Five years ago today, Architects fans the world over received the news that Tom Searle had died, having lived with cancer for three years. The last album he made with the band, 2016’s All Our Gods Have Abandoned Us, featured references to the end of his life, probing the nature of the reality he’d occupied for 28 years, and what, if anything, lay ahead for him beyond this physical realm. While creating punishing riffs was Tom’s talent, lyrics were his gift, not just in the sense he was adept at writing them, but because they imparted something profound upon listeners: an informed perspective on the biggest and most important topics. This is, after all, the man who once implored ‘Don’t lose sight of what matters most’ in his lyrics.
Those fans benefiting from Tom’s example include Aaron, 24. So much so, in fact, that speaking about his late hero makes him emotional. “But I feel obligated to do so, so that people know how much he and Architects mean to me.”

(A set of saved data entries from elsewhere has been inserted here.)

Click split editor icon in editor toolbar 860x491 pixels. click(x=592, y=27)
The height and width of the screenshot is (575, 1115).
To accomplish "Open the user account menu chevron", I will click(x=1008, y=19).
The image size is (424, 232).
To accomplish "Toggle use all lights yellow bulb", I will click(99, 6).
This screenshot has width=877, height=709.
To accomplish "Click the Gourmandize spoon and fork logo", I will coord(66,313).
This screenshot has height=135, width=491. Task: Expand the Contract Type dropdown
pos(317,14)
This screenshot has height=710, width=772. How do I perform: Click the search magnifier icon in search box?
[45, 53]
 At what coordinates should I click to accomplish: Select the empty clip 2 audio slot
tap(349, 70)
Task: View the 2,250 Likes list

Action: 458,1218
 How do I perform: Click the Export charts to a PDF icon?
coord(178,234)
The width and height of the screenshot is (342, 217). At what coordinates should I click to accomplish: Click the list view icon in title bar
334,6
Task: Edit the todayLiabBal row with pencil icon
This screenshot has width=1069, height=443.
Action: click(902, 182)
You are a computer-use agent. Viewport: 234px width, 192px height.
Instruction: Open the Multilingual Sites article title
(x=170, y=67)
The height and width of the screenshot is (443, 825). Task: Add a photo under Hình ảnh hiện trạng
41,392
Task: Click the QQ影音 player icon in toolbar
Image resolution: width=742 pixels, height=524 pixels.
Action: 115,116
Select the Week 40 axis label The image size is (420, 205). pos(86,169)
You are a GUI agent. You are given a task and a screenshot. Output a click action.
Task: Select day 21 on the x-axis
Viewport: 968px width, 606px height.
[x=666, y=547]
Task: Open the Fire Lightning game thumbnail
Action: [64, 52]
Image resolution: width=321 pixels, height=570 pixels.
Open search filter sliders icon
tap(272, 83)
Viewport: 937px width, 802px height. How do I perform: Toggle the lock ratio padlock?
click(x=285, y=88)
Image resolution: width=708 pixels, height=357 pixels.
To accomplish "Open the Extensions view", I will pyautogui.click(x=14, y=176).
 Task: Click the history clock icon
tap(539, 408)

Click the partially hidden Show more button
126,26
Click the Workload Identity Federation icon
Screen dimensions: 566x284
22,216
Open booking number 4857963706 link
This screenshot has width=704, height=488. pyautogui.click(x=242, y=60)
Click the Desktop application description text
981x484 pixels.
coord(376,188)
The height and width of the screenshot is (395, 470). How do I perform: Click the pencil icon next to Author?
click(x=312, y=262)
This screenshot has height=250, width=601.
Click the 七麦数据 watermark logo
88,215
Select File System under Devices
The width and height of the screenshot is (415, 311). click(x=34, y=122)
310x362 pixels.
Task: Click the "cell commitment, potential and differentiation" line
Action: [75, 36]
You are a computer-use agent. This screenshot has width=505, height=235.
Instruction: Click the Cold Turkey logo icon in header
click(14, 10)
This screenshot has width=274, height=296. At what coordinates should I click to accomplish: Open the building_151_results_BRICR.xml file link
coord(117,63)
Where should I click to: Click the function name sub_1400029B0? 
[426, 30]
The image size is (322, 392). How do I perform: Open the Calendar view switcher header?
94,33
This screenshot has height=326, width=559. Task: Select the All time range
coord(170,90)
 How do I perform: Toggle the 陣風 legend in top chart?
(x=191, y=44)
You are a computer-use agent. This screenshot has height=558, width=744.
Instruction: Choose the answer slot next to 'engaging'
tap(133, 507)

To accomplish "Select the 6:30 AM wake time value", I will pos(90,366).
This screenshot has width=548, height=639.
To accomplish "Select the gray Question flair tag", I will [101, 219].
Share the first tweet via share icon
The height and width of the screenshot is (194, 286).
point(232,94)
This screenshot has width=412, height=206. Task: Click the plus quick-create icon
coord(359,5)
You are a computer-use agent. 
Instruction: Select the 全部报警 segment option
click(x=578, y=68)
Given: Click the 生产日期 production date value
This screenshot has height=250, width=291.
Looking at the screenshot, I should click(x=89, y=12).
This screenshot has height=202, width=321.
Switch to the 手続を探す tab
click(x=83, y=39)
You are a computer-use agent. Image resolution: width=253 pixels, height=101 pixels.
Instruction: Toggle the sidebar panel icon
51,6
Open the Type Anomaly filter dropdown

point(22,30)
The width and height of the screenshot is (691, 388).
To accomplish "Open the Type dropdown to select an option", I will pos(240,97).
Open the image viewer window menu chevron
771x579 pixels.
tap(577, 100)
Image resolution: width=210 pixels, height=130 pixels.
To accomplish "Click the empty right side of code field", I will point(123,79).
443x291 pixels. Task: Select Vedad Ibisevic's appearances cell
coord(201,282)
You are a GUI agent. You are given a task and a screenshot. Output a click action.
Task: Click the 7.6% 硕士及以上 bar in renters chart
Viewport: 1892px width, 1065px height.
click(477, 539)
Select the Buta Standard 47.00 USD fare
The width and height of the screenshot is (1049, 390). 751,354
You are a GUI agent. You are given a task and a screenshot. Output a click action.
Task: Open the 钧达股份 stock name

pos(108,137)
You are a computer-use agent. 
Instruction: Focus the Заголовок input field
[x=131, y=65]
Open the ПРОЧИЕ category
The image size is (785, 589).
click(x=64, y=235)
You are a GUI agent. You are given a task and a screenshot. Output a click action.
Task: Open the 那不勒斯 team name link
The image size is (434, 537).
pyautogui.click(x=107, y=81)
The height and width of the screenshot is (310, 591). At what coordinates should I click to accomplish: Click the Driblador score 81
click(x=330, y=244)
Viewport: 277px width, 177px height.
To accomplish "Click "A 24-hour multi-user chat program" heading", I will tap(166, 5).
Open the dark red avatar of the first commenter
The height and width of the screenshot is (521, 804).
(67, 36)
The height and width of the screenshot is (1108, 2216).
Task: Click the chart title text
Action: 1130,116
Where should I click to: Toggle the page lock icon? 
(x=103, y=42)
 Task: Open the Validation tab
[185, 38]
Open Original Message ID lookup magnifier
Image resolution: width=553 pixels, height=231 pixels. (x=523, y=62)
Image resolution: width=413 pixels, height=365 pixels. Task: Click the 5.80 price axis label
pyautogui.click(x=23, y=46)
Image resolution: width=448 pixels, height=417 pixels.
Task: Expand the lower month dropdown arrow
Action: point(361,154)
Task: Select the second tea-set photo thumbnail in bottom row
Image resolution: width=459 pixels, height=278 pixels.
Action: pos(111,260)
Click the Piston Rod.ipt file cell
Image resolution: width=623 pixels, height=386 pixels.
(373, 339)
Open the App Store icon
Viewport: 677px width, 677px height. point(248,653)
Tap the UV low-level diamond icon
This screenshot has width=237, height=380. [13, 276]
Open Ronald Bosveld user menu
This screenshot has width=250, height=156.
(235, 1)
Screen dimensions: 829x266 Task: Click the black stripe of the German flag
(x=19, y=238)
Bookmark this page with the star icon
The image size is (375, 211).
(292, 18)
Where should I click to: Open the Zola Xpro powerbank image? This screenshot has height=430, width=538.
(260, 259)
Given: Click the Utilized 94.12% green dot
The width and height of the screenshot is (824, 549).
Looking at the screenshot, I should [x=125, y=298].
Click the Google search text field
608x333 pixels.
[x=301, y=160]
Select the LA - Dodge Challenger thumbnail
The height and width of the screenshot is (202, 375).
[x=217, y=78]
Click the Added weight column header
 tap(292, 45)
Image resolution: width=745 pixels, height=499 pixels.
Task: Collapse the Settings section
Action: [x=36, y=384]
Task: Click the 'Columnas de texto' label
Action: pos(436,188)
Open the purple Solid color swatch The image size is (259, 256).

Aaron grew up in Harrogate, North Yorkshire and first heard Architects in 2014, when Gravedigger and Naysayer, the opening two tracks from that year’s Lost Forever // Lost Together album enjoyed generous airplay. It wasn’t just their rotation that was heavy either, with the Brighton band’s predilection for colossal riffs appealing to the teenager’s burgeoning tastes, though the onslaught was a bit too much for the rest of his family. “Particularly my dad and sister,” he laughs. A couple of years and difficult experiences later, Aaron’s fandom reached new fervour with the release of All Our Gods Have Abandoned Us, which he considers to be nothing short of “the most important record released in [his] lifetime”.